Hola gamebook creators and consumers! I hope your imps and pixies have been behaving. This one has been a busy gamebook week, and here are just some of the highlights:
Tin Man Humble Bundle
Tin Man Games have teamed up with Humble Bundle and are offering up a big chunk of their gamebooks on Android devices. For a limited time, pay what you want to bolster your collection! Ten are up for grabs, with more on the way.
Humble Bundle have been doing this for ages now, and it’s exciting that gamebooks have finally gotten under their radar. Tin Man Games produce stylish gamebooks – old school dragged kicking and screaming into the mobile age. Their gamebook apps have page numbers and you roll digital dice and scribble on digital pages. All you need are digital fingers to unwind all those terrible choices you make!
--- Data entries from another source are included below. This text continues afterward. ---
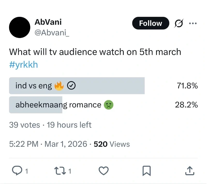Select the 'abheekmaang romance' poll result bar

click(x=58, y=105)
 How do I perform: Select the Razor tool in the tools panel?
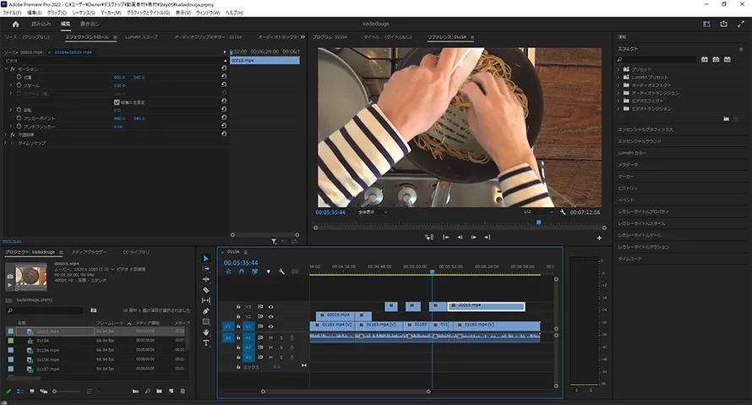click(x=206, y=289)
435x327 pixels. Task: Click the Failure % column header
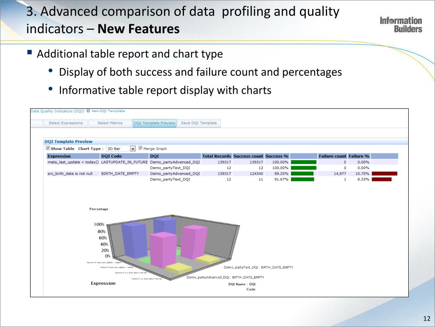coord(359,156)
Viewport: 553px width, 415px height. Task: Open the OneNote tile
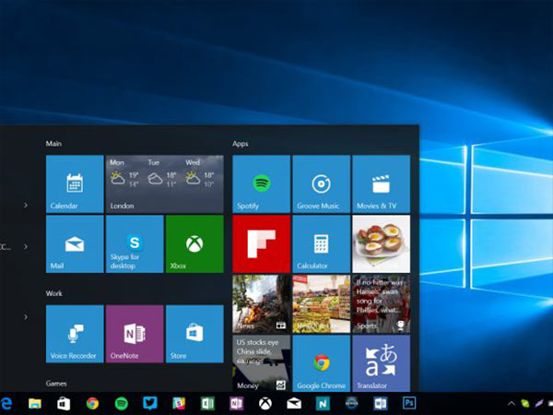coord(134,333)
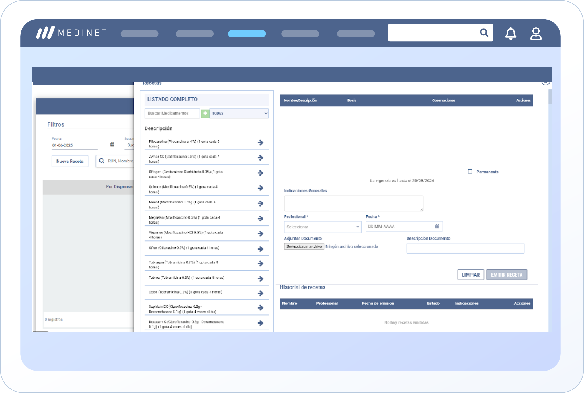
Task: Click the Buscar Medicamentos search field
Action: coord(172,113)
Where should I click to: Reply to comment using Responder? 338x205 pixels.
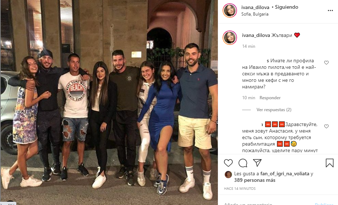(x=270, y=98)
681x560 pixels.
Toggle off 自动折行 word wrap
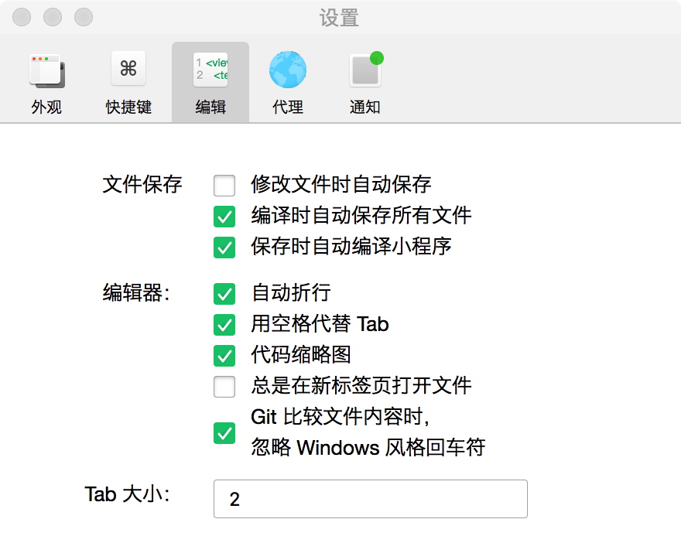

There’s a few classic Fighting Fantasy in there, as well as some new titles, such as the brilliant Trial of the Clones, and the Shakesperean mashup gamebook To be or not to be. I bet Shakespeare could have done with the Gamebook Authoring Tool.
Growing Arborell
The Arborell chronicles continues to expand with Honour Amongst Thieves, Wayne Densley’s meticulously sculptured universe. This one is a short novel to accompany the Windhammer gamebook series. Wayne is the gamebook indie hero who brings the community together every year with the Windhammer Prize. You can download his latest work and support him on www.arborell.com/.
April A-Z
Stuart Lloyd’s April A-Z interview series continues to be brilliant, with nice surprises this week with interviews with Dave Morris and Emily Short. Emily is a giant in Interactive Fiction – she has contributed lots but I particularly enjoyed Counterfeit Monkey/. What I liked about this interview was when she gave her choice IF pieces. There’s something in there for everyone – strong entry points into the genre or exciting works left to discover.
Emily was also one of the driving forces behind the genre smashing Versu, the new world of interactive story telling. I’m not quite sure on the status of this project as there seems to have been some conflict with the publisher, which is a shame for everyone.
Whatever you decide
An intriguing essay on the Choose your own Adventure series as a spritual plaything has emerged on religiondispatches.org. In it, Daniel Silliman writes that CYOA developer R.A. Montgomery described his books as stories that teach a moral lesson – “What are you doing and why are you making these choices?” Montomgery says, “Implicit in the choice is an ethical or moral approach or decision…But that’s never spelled out and it’s never told. Whatever you decide is what you decide.”
This philosophy was later lost as CYOA paved the way for Fighting Fantasy gamebooks, the plot of each basically being a hack n’ slash bloodbath!
Serpents, Time Travel and Inkle
Inkle have today released Sorcery 3, so if humble bundle, arborell, interactive fiction and CYOA haven’t yet gamebooked you out then off you go and play with some serpents!